Start of INFORMATION

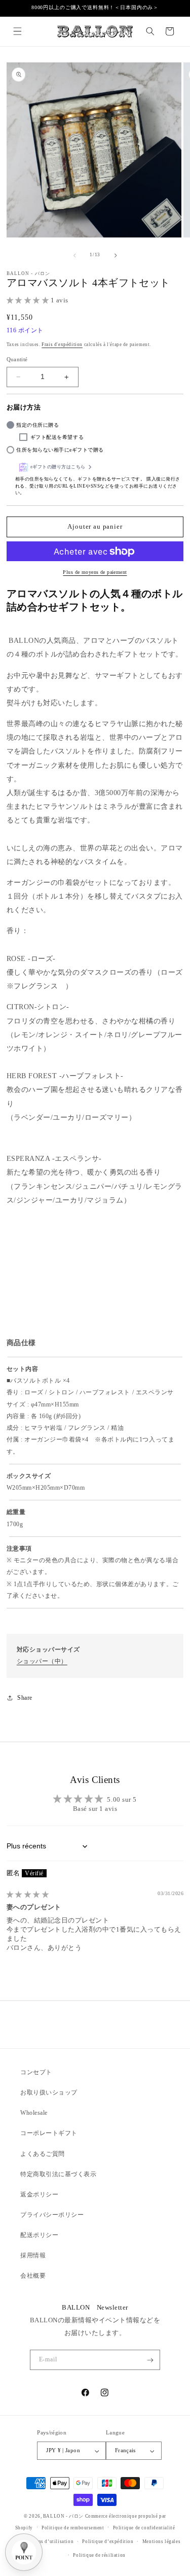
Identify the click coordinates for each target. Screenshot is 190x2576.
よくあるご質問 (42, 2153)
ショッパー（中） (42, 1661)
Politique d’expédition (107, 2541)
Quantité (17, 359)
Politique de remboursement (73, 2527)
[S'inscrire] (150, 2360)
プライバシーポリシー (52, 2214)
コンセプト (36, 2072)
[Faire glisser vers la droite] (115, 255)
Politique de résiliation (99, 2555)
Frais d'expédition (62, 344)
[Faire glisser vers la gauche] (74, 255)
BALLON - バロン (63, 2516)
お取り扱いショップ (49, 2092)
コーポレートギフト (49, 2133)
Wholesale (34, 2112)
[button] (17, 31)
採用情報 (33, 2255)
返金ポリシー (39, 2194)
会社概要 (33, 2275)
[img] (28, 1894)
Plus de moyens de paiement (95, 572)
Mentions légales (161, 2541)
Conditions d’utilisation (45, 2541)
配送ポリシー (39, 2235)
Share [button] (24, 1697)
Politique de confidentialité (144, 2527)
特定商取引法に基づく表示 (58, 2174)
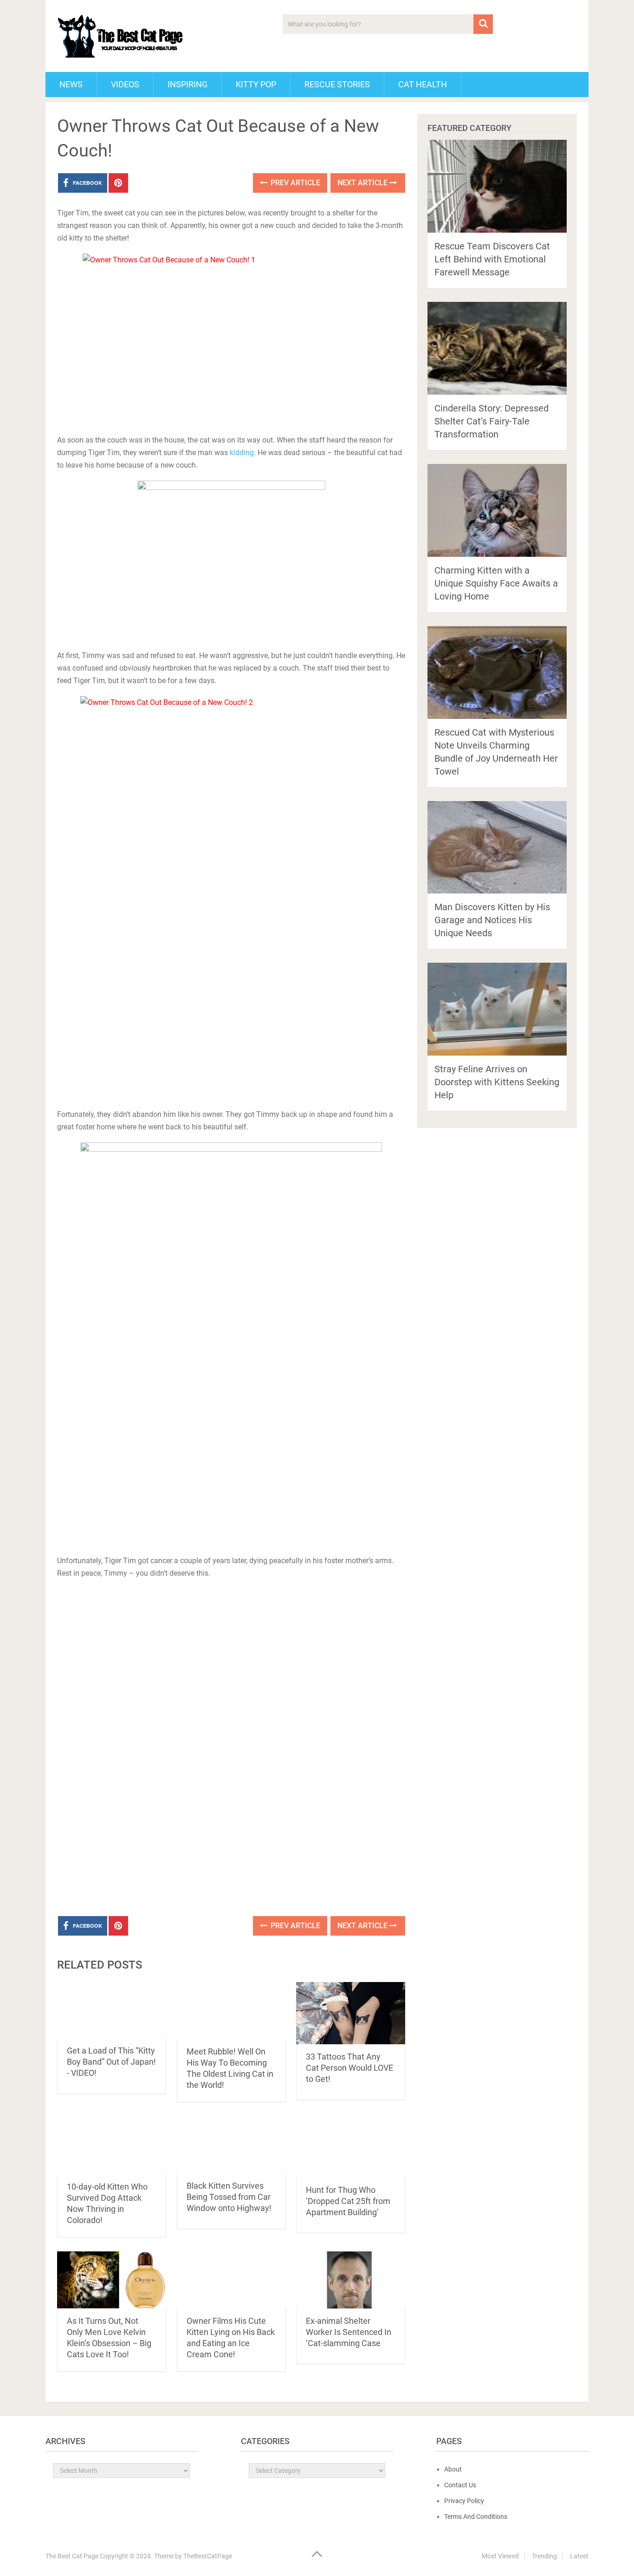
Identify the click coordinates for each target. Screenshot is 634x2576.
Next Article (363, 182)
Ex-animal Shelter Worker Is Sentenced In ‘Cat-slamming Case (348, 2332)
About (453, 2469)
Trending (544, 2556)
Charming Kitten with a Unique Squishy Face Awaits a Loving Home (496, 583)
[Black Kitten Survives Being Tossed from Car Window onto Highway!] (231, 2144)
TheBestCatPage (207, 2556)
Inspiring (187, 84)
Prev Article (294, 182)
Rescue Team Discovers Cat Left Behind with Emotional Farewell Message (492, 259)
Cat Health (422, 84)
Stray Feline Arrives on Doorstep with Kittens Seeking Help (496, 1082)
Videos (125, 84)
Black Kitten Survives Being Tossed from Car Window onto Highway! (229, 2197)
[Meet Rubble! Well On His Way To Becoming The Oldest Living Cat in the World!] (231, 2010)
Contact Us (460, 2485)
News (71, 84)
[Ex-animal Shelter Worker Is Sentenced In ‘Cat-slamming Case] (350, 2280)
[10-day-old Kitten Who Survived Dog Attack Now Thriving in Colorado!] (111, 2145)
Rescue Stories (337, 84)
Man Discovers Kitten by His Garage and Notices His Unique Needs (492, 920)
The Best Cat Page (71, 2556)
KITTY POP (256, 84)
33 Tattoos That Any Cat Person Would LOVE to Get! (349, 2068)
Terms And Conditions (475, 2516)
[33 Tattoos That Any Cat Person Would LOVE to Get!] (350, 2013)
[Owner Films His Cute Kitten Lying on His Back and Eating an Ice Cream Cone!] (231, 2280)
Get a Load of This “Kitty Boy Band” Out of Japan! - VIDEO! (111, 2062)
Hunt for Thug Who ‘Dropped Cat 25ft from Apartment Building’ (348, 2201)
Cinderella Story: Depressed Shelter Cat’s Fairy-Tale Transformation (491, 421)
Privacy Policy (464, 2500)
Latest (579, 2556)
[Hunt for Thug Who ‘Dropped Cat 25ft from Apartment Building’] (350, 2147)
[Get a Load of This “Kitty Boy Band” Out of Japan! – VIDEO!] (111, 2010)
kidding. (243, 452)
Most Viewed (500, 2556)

End of INFORMATION
Start of INFORMATION

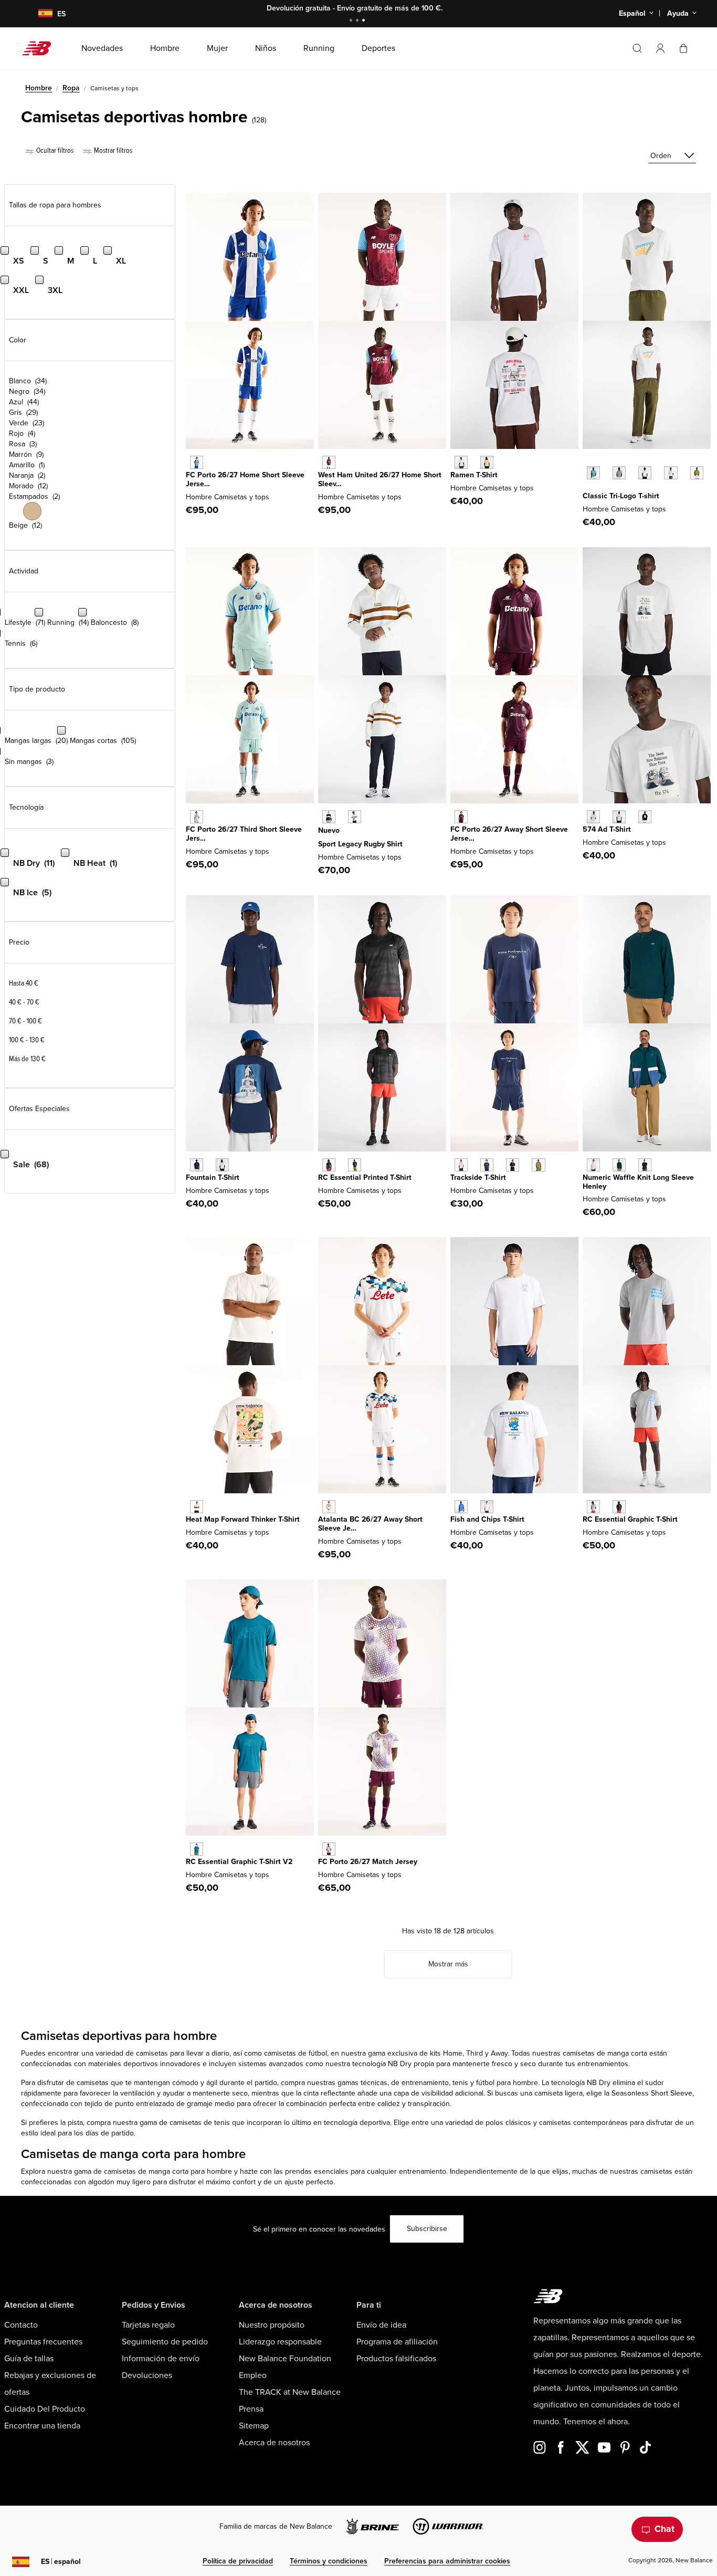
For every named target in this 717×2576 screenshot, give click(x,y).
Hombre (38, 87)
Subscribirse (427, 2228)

End of INFORMATION

### WHAT IS BEING ASKED
Of the lines above, copy each that contains "Japan".

### EXPECTED OUTPUT
Get a Load of This “Kitty Boy Band” Out of Japan! - VIDEO! (111, 2062)
[Get a Load of This “Kitty Boy Band” Out of Japan! – VIDEO!] (111, 2010)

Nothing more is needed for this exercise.